● **Work to be completed**: Every line of the entries below from the one containing "Given: Click the" to the one containing "The width and", both ends included, must be written out exactly. No other line belongs in the answer.

[Excerpts from a dataset]
◆ ◆ ◆

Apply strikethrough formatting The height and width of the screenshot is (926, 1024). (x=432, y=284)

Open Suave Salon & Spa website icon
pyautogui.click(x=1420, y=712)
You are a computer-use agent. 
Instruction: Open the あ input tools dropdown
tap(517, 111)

◆ ◆ ◆

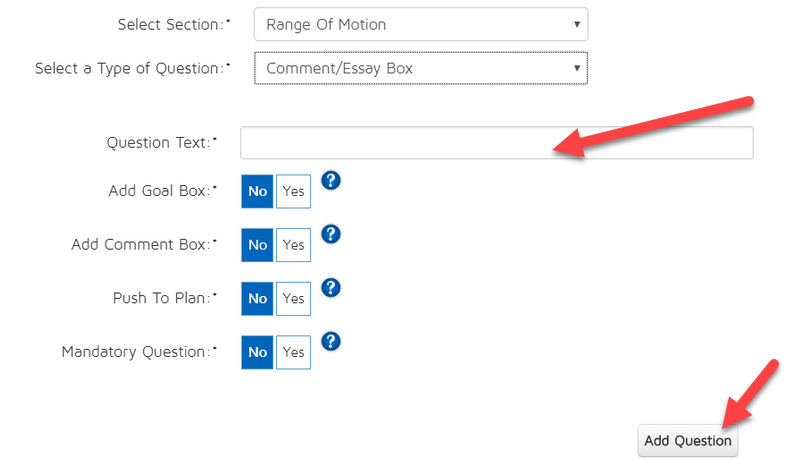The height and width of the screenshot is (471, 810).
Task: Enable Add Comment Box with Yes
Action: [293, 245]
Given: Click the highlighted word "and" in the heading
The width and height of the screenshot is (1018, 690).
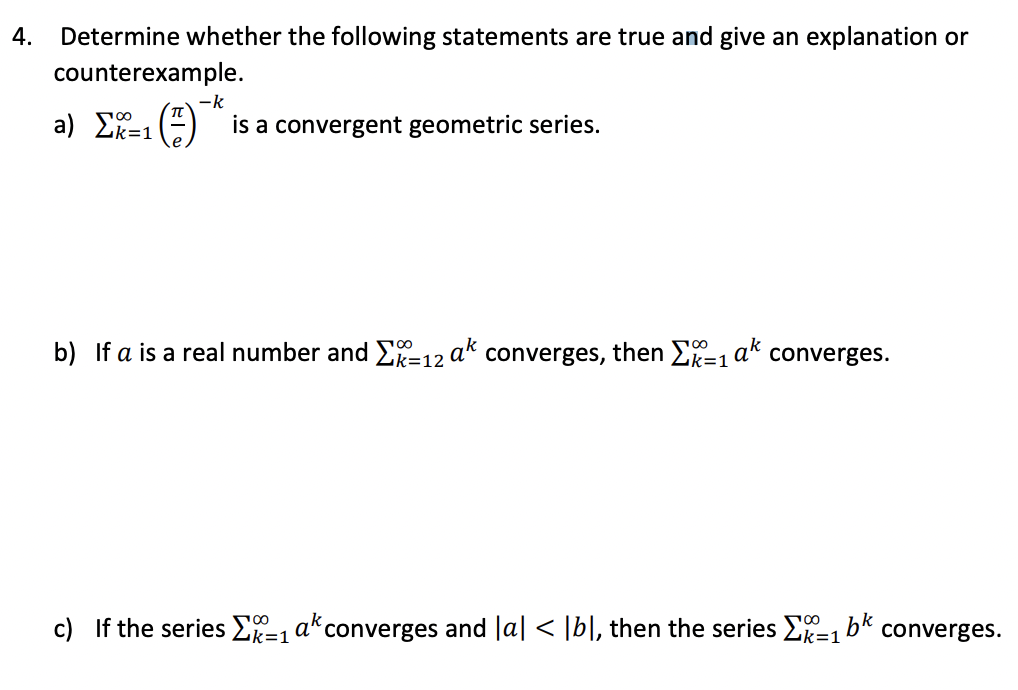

◆ ◆ ◆

● **Your response**:
Given: Click the highlighted word "and" in the heading
The width and height of the screenshot is (1018, 690).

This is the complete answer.